Task description
How many lines of the entries hold the string "input"? Reply with the number alone.

Materials provided Start Marker

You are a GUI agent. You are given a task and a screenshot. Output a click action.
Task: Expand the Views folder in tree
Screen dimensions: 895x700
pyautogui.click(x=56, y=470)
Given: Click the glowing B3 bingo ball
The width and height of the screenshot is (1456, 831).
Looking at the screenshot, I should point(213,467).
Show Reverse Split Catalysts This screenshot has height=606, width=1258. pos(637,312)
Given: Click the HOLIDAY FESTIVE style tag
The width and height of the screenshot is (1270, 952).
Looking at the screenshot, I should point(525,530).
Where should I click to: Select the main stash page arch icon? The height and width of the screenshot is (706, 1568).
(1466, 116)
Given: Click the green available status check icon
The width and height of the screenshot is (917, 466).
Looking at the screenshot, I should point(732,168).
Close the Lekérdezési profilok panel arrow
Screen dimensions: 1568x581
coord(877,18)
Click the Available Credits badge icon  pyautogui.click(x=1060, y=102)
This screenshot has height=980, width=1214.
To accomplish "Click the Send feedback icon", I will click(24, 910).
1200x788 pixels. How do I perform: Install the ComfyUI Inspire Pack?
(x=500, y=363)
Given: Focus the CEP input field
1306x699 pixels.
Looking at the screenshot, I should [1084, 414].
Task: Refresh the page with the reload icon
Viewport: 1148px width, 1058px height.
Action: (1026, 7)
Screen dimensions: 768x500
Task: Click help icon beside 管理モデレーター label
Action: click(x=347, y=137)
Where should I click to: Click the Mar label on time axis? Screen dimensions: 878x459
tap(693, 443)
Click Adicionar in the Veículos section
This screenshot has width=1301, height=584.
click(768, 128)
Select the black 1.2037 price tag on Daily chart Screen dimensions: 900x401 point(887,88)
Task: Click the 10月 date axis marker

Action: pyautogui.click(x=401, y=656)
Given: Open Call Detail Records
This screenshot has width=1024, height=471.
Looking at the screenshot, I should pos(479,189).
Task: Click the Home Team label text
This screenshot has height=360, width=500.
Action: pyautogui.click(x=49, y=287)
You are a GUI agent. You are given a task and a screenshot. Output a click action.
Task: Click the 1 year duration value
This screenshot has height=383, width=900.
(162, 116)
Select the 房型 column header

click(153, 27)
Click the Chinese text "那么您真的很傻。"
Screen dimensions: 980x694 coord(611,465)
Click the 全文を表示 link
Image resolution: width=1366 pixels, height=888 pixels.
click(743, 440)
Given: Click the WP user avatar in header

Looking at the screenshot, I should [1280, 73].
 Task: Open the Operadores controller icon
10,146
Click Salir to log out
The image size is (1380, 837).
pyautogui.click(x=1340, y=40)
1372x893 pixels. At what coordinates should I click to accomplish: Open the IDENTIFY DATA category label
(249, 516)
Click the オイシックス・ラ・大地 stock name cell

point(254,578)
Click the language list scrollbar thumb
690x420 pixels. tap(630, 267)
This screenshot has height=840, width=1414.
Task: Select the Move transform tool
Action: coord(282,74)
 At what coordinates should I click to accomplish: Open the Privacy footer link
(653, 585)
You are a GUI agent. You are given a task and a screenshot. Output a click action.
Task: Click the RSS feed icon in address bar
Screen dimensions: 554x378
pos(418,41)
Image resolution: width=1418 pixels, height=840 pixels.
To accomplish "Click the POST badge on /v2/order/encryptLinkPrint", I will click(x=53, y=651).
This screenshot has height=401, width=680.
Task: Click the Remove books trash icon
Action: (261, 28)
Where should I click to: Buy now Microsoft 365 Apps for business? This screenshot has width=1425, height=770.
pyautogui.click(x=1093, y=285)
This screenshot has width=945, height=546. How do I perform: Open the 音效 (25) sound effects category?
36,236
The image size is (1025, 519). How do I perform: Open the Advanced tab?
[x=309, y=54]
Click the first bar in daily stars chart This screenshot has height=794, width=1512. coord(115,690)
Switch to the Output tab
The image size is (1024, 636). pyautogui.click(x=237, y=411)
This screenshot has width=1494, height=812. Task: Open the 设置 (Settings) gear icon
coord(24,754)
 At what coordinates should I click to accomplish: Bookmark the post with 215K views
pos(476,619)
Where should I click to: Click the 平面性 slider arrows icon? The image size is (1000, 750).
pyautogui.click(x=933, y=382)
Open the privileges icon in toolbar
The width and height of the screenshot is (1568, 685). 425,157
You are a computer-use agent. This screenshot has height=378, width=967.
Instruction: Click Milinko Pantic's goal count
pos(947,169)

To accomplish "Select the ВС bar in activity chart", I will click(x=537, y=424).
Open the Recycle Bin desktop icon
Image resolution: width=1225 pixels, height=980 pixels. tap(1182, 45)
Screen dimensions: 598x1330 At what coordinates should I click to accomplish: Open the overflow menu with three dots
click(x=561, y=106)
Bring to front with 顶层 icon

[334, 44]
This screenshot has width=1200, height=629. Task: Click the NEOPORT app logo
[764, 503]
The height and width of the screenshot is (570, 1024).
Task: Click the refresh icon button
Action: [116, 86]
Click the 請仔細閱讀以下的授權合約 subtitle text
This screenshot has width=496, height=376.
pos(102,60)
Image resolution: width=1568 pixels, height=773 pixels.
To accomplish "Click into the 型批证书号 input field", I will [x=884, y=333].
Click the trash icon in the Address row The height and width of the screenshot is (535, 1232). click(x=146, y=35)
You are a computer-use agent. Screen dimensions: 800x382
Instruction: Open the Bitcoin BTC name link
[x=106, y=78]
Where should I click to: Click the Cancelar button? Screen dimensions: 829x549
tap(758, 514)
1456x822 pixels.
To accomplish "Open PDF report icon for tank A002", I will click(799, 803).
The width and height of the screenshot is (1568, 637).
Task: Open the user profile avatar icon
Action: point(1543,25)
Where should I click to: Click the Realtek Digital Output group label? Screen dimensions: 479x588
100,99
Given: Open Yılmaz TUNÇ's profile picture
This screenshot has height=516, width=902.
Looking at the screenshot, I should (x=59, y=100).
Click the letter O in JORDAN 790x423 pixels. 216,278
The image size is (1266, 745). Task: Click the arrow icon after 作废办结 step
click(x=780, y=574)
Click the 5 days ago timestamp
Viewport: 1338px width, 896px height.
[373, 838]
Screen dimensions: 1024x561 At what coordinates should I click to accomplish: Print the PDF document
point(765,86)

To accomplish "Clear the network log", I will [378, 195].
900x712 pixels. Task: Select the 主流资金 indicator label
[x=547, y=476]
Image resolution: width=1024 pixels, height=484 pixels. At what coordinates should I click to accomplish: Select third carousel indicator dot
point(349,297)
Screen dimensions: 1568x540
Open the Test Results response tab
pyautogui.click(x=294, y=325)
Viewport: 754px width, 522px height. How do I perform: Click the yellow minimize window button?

Materials provided End Marker

Finished exercise
2